Secured parties and debtors alike enter into their deals with expectation that the deal will "hold up": payments will be made when due and ultimately the collateral will be released as agreed. But often times, breaches occur and secured parties turn to the debtor's assets to satisfy their debts. In such situations, the secured party with the higher priority will, in most cases, get access to the debtor's assets before more junior and unsecured creditors. With bankruptcies and reorganizations continuing to make headlines, understanding the foundations of filing a valid financing statement and perfecting your interest, could save your company from losing its priority battle.

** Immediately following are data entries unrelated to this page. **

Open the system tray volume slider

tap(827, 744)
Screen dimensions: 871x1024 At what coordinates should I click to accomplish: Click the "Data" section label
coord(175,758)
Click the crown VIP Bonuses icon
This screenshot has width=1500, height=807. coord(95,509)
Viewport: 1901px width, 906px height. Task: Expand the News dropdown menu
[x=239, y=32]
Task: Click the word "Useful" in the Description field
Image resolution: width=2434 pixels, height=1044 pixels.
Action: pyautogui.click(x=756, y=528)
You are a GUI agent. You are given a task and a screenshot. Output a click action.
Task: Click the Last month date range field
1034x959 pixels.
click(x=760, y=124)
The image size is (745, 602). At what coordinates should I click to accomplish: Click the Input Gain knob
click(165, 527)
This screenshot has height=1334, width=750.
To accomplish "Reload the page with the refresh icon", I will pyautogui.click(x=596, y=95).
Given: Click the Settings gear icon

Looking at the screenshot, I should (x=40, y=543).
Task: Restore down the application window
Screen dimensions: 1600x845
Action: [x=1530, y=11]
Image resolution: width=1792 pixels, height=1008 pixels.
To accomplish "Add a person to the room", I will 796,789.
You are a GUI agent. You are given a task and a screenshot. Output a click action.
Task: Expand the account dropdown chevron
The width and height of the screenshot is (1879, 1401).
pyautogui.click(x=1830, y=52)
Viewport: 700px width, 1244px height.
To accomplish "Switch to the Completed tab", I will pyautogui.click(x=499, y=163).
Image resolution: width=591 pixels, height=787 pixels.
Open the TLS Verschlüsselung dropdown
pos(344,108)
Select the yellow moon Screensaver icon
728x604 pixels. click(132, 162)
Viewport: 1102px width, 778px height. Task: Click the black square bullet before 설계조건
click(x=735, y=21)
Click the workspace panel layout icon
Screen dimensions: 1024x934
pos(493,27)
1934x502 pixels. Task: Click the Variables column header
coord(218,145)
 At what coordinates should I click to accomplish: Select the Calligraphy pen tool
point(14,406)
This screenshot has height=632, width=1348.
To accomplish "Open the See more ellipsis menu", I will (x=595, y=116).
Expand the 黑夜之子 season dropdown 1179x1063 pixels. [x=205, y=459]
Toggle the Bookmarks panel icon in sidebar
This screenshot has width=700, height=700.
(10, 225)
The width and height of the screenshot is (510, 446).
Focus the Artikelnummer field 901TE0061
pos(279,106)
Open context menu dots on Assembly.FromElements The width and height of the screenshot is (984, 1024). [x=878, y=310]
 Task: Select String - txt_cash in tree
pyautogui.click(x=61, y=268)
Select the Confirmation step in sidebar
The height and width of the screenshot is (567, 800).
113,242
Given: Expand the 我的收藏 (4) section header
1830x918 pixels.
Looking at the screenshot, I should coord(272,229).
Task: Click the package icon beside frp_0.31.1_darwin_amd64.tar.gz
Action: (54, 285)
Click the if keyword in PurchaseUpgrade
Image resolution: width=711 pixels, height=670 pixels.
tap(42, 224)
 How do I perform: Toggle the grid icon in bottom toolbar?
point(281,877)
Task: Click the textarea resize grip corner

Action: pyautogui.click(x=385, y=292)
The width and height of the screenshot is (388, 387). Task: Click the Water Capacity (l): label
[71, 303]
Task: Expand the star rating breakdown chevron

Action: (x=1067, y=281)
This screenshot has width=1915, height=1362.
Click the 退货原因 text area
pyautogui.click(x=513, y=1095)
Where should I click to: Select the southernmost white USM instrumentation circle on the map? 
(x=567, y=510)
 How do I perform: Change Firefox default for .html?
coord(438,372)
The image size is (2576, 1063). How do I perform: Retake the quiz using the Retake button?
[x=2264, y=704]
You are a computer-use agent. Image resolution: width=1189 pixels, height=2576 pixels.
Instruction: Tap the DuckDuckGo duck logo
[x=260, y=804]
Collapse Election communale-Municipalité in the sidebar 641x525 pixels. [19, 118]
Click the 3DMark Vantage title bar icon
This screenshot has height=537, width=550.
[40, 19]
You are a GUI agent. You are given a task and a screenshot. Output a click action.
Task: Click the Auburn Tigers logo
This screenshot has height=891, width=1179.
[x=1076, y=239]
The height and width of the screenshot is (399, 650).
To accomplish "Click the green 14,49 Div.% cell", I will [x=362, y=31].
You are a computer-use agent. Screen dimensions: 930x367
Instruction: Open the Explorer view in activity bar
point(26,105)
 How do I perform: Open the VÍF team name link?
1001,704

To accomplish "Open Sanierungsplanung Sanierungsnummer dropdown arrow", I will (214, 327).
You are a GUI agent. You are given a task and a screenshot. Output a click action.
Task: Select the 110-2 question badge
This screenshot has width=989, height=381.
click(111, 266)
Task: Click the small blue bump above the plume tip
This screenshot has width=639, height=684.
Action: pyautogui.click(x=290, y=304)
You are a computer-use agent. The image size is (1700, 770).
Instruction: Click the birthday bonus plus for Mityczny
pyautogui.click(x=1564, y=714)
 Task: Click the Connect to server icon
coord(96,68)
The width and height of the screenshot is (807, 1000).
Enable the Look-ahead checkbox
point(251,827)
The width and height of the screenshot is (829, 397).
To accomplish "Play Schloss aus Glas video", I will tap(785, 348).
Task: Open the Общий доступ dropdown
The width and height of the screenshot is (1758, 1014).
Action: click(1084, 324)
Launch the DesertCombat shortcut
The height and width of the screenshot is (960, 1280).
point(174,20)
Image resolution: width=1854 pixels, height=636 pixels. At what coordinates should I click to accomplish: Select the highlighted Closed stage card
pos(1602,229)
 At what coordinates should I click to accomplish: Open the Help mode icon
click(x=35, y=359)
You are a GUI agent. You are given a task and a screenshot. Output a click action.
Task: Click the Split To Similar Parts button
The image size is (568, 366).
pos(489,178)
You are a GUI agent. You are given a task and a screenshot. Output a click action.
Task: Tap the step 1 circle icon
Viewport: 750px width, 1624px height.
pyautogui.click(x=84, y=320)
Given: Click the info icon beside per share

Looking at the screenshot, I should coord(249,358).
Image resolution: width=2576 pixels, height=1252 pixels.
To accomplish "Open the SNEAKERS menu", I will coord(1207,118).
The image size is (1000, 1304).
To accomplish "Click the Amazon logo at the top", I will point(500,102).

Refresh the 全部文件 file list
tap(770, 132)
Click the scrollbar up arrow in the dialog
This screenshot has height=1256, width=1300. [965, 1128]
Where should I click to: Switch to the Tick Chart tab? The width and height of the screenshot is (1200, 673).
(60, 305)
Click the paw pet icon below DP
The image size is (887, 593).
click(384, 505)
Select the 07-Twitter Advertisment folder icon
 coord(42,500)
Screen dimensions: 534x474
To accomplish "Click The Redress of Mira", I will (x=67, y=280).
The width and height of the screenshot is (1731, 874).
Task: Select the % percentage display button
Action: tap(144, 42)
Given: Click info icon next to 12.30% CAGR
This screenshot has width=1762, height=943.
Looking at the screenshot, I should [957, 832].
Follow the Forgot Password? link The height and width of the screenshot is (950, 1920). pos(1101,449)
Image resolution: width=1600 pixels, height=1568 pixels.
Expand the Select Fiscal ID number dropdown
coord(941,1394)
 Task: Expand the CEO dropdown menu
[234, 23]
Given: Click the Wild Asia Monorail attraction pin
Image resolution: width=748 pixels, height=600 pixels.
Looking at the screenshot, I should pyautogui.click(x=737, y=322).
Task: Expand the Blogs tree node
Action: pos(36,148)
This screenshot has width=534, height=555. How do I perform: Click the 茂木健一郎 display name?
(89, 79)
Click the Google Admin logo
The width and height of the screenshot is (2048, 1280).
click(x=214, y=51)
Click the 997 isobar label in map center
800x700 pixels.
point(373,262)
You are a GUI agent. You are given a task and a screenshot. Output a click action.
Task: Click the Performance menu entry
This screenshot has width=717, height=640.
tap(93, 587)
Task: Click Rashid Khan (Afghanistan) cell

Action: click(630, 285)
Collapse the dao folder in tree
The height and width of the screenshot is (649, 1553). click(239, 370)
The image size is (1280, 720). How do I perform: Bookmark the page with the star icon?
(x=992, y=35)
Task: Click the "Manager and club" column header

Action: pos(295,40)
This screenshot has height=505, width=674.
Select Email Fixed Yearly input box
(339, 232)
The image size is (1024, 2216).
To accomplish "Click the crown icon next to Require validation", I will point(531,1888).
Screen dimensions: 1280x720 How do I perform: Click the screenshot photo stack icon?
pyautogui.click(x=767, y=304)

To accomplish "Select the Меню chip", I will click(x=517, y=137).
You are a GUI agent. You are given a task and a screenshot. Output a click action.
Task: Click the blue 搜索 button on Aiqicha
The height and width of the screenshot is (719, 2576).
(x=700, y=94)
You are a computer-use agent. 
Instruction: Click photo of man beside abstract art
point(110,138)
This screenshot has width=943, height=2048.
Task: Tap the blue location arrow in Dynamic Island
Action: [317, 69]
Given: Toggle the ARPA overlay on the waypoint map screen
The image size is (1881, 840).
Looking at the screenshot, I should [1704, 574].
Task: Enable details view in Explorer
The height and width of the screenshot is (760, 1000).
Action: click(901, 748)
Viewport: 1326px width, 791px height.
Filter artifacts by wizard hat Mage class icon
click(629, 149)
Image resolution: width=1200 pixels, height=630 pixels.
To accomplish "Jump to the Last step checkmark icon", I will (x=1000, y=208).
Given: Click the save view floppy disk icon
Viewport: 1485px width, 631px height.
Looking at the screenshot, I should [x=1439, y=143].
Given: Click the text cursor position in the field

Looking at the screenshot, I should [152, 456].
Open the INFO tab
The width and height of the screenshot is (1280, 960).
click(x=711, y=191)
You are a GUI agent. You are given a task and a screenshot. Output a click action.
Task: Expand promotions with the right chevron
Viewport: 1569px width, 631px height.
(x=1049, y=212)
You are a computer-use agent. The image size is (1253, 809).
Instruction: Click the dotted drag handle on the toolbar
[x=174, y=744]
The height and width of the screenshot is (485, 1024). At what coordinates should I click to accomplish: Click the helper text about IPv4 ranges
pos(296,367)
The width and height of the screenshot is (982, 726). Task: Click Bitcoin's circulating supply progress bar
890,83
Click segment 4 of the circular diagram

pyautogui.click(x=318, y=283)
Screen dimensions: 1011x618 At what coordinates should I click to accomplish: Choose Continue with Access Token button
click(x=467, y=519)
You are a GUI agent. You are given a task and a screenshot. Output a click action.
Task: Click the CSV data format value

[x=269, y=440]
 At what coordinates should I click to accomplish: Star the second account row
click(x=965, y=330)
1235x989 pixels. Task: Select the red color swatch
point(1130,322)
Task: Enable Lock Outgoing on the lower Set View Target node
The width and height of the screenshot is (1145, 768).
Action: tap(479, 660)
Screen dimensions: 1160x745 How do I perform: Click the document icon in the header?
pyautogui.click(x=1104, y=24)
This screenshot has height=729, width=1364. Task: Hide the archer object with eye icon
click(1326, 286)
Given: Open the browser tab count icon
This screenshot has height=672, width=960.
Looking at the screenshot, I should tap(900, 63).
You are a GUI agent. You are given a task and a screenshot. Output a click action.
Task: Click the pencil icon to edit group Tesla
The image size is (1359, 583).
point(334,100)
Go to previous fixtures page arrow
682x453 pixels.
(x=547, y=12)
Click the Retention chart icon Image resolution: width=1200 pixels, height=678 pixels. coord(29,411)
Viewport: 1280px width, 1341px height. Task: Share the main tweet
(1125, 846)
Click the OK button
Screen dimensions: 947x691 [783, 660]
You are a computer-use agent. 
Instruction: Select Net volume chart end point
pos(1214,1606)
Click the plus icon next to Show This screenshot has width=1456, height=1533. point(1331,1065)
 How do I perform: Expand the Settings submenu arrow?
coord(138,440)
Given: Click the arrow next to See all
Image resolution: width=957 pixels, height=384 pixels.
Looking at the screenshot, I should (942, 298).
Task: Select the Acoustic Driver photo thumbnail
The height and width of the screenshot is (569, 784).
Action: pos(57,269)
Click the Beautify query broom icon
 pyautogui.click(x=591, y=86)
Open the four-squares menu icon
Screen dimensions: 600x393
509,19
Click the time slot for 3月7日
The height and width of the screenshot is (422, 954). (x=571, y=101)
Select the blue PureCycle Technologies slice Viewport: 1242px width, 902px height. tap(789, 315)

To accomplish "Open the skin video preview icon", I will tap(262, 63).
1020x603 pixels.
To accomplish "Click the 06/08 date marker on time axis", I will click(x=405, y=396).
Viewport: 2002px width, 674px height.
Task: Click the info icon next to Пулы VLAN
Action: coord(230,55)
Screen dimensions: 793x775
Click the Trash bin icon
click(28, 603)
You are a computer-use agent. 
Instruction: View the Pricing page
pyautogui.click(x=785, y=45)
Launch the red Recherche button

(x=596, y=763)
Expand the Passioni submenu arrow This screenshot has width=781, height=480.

In order to properly perfect your interest, your financing statement must (i) provide the correct legal name and exact spelling of your debtor's name; (ii) provide the name of the secured party or a representative thereof; and (iii) include sufficient description of the collateral. Additionally, the financing statement must be filed with the correct filing office. While satisfying those seemingly innocuous requirements seems easy, there are also some easy ways to get it wrong. In this blog post, we discuss the two deficiencies found in Puerto Rico's case and provide a concise guide on good practices for preparing and filing a financing statement.

  1. Perfection Problems

    Last month, the First Circuit decided a case arising out of the restructuring of Puerto Rico's ballooning debt. Certain financing statements securing Puerto Rico's bond debt (valued at $2.9 billion) were held inadequate for failure to sufficiently describe the collateral. In re Financial Oversight and Management Board for Puerto Rico v. Puerto Rico AAA Portfolio Bond Fund, 914 F.3d 694 (2019). In addition to the collateral description issue, the court ruled that relying on the English translation of the debtor's name as it appears in the organic documents is sufficient to accurately describe the debtor.

    First Perfection Problem: Collateral...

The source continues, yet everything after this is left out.